Dehnungsfuge

Eben ist er heimgekommen. Betrat das Türloch, um es zu füllen, auszufüllen. Sein Körper reicht nicht. Sein Körper muss fetter werden, er muss an Gestalt zunehmen. Er muss sich ausdehnen. Wie ein Gas, ein tödliches Gas, will er den Raum füllen.

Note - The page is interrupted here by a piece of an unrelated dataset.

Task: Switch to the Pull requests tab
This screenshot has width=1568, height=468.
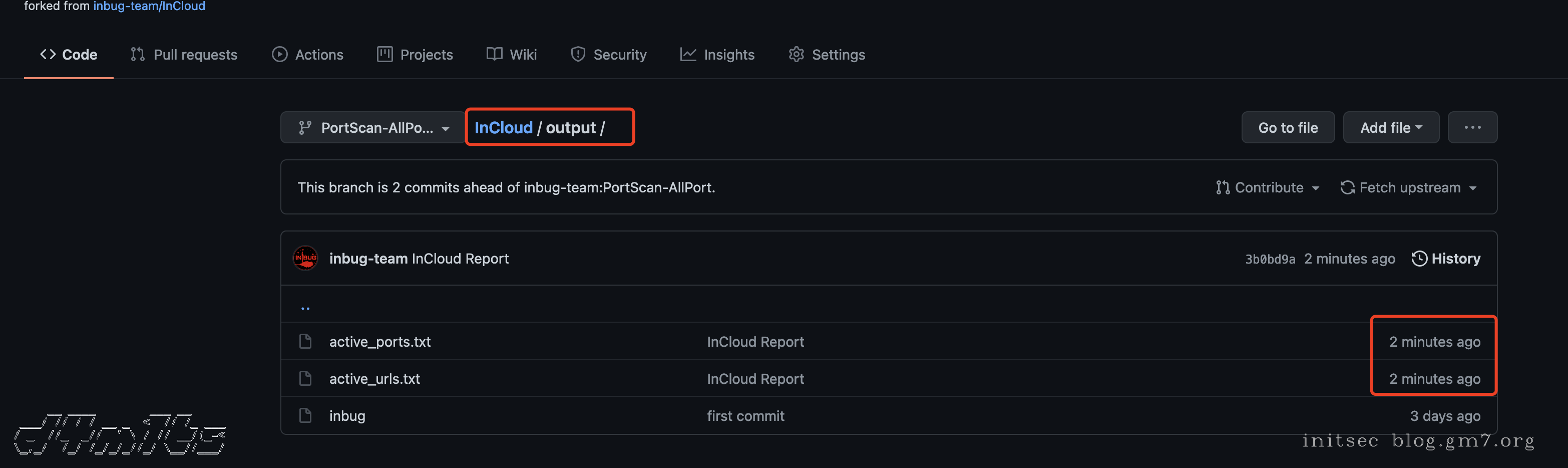Action: (x=184, y=54)
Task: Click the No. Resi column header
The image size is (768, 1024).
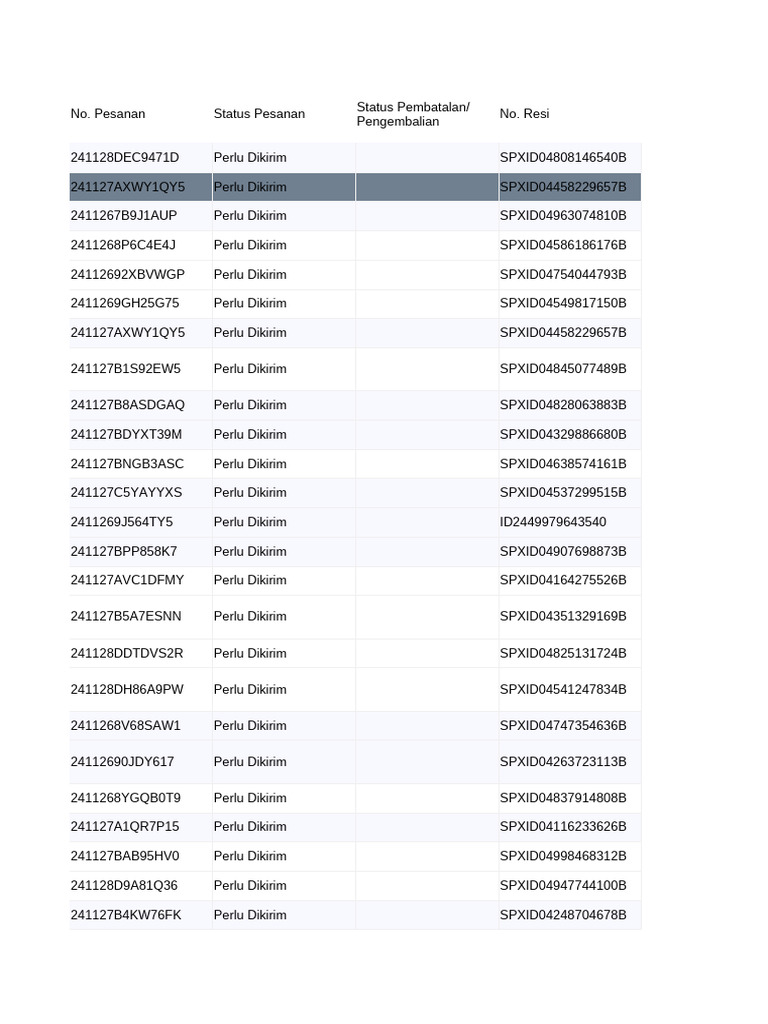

Er hebt die Schultern. Er will sich erheben. Über sich. Über den Erdboden. Wie entschwindet man aus der Realität? Indem man frisst, isst, indem man essend ist. Totales Sein werden. Das Sein selbst. Das Leben. Und wenn er das erst erreicht hat, so hofft er, wird er kein eigenes Leben mehr haben, weil er das Leben schlechthin ist. Ein Fass, in dem geboren und gestorben wird, in dem man tötet und liebt. Eine Geschichte. Er würde zu einer Handlung, zu einem Roman, zu einem Auffangbecken für alle Leben. Als das Leben hätte er sich aus seinem Leben gestohlen. Das muss doch möglich sein, denkt er. Muss doch! Wenn ich fresse, esse, wenn ich mich dehne, ausdehne, wenn ich erst das Türloch fülle, bin ich nicht mehr weit vom Ziel entfernt. Ich werde das Wohnzimmer fluten, die Kinderzimmer, die Wohnung, ich werde nach unten schwappen, hinab auf die Straße werde ich laufen, um die Welt mit mir zu füllen, das Weltall.

Schweiß steht auf seiner Stirn. So viel kann keiner fressen, essen, so viel kann er sich gar nicht einverleiben. Vorher wird er platzen. Er wird sterben. Verrecken wird er.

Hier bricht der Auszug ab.